The powder is a synthetic drug known as “spice” that is Russia’s latest scourge. The pair on the ground are pushers. And the hammer-wielding men? Vigilantes fighting the drug’s spread with widespread public approval, admiring television coverage — and, according to critics, the Kremlin’s tacit blessing.

The anti-drug gangs roaming streets in Moscow and other urban centers are an offshoot of the pro-Kremlin youth movement Young Russia. The vigilantes, who call themselves the Young Anti-Drugs Special Forces, have tapped into rising public outrage over the spread of drug use in Russia, and the impotence of law enforcement to stop it. They are also stirring concerns about President Vladimir Putin’s perceived tolerance for extralegal actions against forces considered harmful to the regime or to public order.

Young Russia and a half dozen other pro-Kremlin youth groups were formed in the mid-2000s, analysts and opposition figures say, to prevent street protests similar to those that ushered pro-Western opposition forces into power in three ex-Soviet states: Georgia, Ukraine and Kyrgyzstan. Russian authorities are accused of encouraging violence, or the threat of violence, by youth gangs when dealing with what they see as threats to stability. The vigilantes’ free hand indicates that the spice epidemic is seen as one of such threats.

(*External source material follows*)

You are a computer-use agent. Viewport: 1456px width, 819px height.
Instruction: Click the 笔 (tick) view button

The Interior Ministry, which controls Russia’s police, declined comment to The Associated Press on the gangs. The head of Russia’s anti-drugs agency, Viktor Ivanov, criticized the group’s actions as illegal and “nothing but noise.”

Spice consists of herbs coated in chemicals that mimic the effects of marijuana, cocaine and methamphetamine. In recent years, millions here, mostly teenagers, have smoked various kinds of spice, attracted by its cheapness, availability and reputation for being harmless, officials and anti-drug campaigners say. Reliable figures on usage are not available because of the variety of kinds of spice on offer and the lack of official studies on the phenomenon.

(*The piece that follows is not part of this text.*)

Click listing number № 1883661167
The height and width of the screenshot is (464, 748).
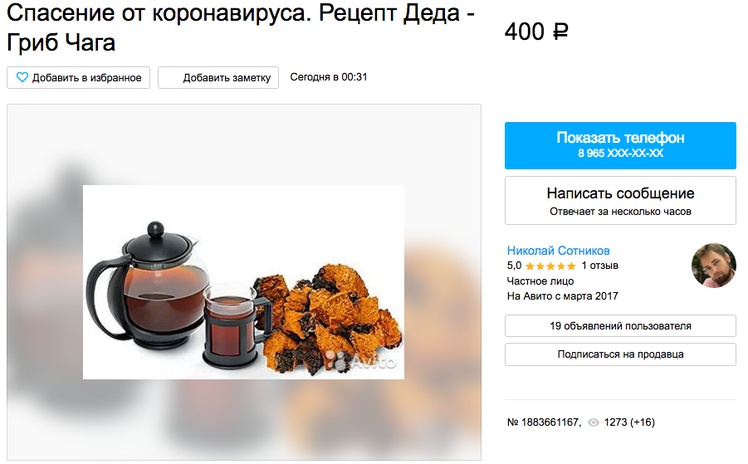coord(544,423)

Pushers sell bags of spice for less than $15, in schools or online, from bulletproof cars and shops with barred windows and metal doors. Their phone numbers are often scrawled on walls or sidewalks, or printed on business cards that carry messages such as “100 percent harmless smoking mix” and “Smoke and go to paradise.” Some pushers never see their customers and text message the whereabouts of a spice stash after getting a money transfer.

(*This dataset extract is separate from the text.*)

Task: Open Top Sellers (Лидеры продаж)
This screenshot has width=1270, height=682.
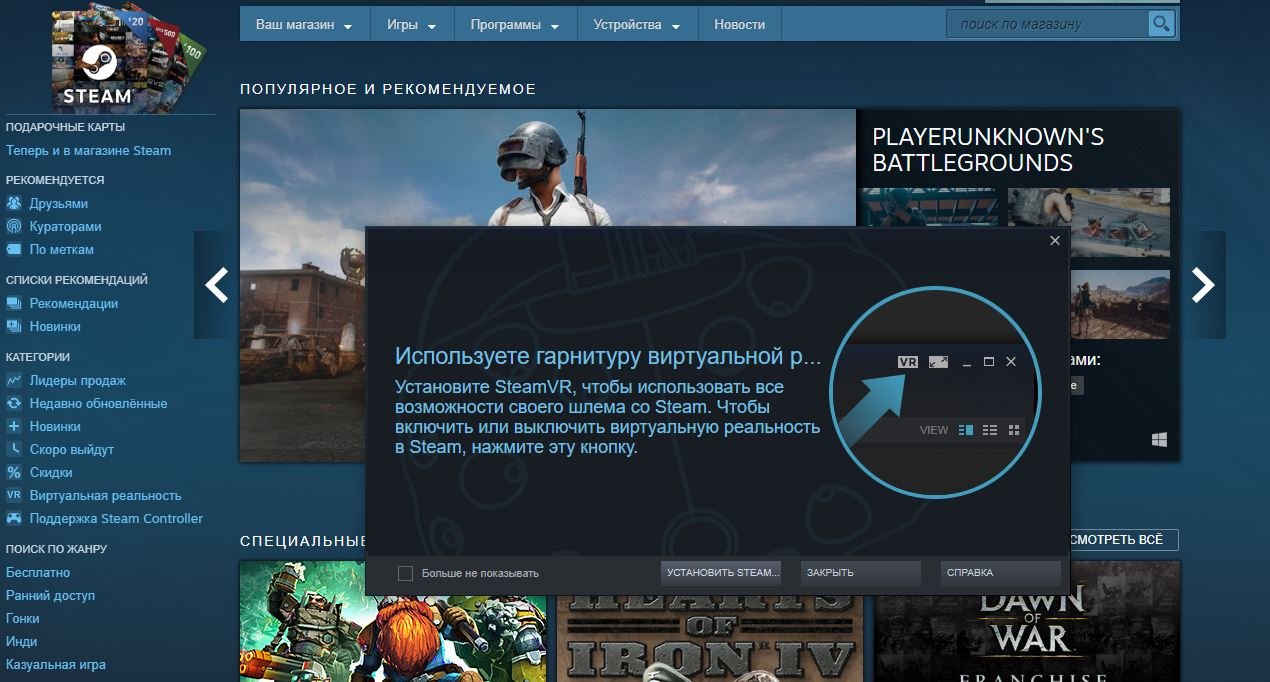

Spice is mass produced in China and Southeast Asia and exported to Russia as bath salts, incense and slimming additives, often in mail packages.

Ivanov, who heads Russia’s Federal Drug Control Agency, said fighting spice is nearly impossible, because banning one or more ingredients means manufacturers simply change the molecular structure of the chemicals or replace the herbs to skirt the law.

“There are 900 versions of it, and every week they come up with a new one,” Ivanov told The Associated Press.

And that’s where the masked men with hammers come in. The Anti-Drugs Special Forces, widely known by their Russian acronym, MAS, was formed last year and includes dozens of activists in Moscow, many of them with a background in martial arts. Leaders say the group gets funding from donors and small city-run construction projects that its volunteers work on.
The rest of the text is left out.